The Federal Coffee Palace opened in time for Melbourne's Centennial Exhibition in July 1888. The first floors included billiards, dining, lounging, reading, and smoking rooms. Its decor was so unique that the building became a tourist attraction. Its upper five floors included nearly 400 luxury bedrooms. The Age wrote that the £150,000 hotel was one of "Australia's most splendid" buildings; in fact, it was "one of the largest and most opulent hotels in the world". Its guests included Alexander Graham Bell, Herbert Hoover, and Mark Twain.

Despite its opulence, the Federal Coffee Palace was never a competition for Melbourne’s other luxury hotels—the Menzies Hotel and the Hotel Windsor—perhaps due to its size and location that was far from the retail and social center of town. In 1923, the hotel gave up on temperance and applied for a liquor license. At this time, it was renamed the Federal Hotel. A renovation in the late 1960s was not enough to revitalize the struggling business, and it closed in 1972. The building was demolished in 1973 to make way for an office tower that was, in turn, demolished in 2019.

Fink's Building 
Located on the northeast corner of Elizabeth Street and Flinders Street, the Fink's Building was a ten-story office building. It was briefly Australia's tallest building when completed in1888. Architects Twentyman & Askew designed it for Benjamin Fink, a speculative developer. The elaborate Renaissance Revival style Fink's Building had a high mansard roof that encompassed its top two stories. When the real estate market crashed, Fink fled to England, leaving behind debts of £1,520,000; he was declared bankrupt in 1892.

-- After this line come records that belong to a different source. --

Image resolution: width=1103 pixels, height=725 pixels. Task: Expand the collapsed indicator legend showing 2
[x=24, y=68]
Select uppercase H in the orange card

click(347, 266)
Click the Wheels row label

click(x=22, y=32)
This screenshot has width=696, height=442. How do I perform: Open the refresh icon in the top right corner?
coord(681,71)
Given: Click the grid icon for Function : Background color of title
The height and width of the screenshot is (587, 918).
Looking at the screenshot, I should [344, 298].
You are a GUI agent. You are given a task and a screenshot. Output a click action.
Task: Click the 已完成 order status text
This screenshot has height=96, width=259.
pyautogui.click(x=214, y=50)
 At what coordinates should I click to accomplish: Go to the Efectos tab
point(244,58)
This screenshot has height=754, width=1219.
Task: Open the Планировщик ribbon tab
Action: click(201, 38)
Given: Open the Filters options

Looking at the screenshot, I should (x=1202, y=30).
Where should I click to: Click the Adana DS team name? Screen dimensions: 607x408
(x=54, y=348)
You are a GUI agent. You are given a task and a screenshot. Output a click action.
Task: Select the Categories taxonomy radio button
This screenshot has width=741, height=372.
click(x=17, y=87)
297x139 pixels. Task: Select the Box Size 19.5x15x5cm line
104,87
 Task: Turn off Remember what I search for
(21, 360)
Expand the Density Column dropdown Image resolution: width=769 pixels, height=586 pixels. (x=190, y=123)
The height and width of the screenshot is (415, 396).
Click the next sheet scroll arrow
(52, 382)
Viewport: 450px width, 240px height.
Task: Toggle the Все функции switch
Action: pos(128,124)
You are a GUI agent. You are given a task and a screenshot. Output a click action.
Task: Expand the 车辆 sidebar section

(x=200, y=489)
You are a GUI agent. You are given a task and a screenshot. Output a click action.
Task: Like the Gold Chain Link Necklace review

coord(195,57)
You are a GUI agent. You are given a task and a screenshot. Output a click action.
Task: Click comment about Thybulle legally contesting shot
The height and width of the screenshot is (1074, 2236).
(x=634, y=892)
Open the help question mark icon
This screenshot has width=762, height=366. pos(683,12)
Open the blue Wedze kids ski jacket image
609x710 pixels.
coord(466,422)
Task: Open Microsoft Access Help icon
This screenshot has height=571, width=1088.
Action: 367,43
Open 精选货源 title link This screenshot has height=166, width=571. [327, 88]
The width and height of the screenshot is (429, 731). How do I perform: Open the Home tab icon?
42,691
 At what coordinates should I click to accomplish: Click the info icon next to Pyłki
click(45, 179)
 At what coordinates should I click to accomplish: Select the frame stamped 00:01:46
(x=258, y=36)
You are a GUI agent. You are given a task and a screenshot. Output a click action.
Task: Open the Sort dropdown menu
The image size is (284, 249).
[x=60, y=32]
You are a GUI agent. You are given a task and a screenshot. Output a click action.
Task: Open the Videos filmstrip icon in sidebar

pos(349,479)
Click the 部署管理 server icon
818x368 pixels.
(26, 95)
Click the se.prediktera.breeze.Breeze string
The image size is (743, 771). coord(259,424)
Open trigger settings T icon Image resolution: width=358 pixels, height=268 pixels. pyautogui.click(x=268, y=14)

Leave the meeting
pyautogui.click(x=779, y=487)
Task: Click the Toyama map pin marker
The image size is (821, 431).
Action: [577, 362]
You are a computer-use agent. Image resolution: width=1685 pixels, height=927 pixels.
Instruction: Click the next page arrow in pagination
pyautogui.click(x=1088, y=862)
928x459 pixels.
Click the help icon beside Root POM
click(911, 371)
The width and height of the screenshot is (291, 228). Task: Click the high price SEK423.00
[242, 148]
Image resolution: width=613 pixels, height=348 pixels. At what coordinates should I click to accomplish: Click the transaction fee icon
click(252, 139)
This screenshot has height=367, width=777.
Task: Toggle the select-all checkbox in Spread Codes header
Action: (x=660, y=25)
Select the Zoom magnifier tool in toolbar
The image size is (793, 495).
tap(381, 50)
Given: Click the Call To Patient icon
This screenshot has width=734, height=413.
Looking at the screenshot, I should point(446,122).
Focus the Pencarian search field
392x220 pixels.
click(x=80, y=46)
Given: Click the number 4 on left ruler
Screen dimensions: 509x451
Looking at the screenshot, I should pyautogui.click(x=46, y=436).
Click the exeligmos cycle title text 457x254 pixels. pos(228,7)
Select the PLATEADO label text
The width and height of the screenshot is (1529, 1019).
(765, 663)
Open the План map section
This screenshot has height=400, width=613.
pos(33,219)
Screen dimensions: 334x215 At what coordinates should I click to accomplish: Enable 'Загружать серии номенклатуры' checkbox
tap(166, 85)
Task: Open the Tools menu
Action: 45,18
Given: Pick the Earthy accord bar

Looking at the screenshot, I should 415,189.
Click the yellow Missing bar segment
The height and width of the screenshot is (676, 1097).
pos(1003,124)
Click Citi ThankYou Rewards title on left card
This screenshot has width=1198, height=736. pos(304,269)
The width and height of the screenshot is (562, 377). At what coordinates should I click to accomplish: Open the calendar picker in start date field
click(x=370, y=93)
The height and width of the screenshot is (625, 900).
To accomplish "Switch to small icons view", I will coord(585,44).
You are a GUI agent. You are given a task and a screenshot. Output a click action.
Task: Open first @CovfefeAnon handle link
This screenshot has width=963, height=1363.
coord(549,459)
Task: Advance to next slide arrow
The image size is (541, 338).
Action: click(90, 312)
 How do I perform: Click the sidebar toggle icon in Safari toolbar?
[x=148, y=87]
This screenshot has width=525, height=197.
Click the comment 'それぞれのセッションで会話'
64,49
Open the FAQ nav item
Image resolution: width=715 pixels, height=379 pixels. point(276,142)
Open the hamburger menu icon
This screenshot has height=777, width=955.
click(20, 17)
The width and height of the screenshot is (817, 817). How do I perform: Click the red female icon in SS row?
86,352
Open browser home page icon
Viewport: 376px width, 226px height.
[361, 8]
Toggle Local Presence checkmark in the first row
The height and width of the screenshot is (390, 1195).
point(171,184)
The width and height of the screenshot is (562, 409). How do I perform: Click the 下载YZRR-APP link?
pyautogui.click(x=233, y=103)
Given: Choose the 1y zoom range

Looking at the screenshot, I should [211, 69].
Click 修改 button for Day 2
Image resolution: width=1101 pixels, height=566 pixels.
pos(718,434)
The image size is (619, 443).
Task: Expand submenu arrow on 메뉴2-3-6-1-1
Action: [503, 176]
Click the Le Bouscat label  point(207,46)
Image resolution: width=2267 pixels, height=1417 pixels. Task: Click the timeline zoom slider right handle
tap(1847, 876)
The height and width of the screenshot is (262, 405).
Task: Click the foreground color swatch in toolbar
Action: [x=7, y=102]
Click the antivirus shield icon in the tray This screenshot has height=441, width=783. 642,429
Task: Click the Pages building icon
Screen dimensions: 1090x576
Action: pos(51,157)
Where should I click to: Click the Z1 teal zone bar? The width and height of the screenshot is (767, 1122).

The building was gutted by the great fire of 1897 which swept across the block bounded by Flinders Street, Elizabeth Street, Flinders Lane, and Swanston Street. The brick carcass remained intact and was rebuilt in 1898, minus the attic floors. In 1969, Commonwealth Bank owned the building and demolished it, along with the adjacent Craig Williamson and Thomas Emporium, to make way for a modern office tower.

Fish Market 
The Melbourne City Council built the Fish Market buildings between 1890 and 1892 to replace an existing market at the corner of Swanston Street and Flinders Street. The Fish Market was on the western end of Flinders Street, between King Street and Spencer Street. The part facing Flinders Street housed general markets and storage, while the fish market itself was on the other side of the new railway viaduct, facing the river. It served as Melbourne's commercial fish market for more than fifty years.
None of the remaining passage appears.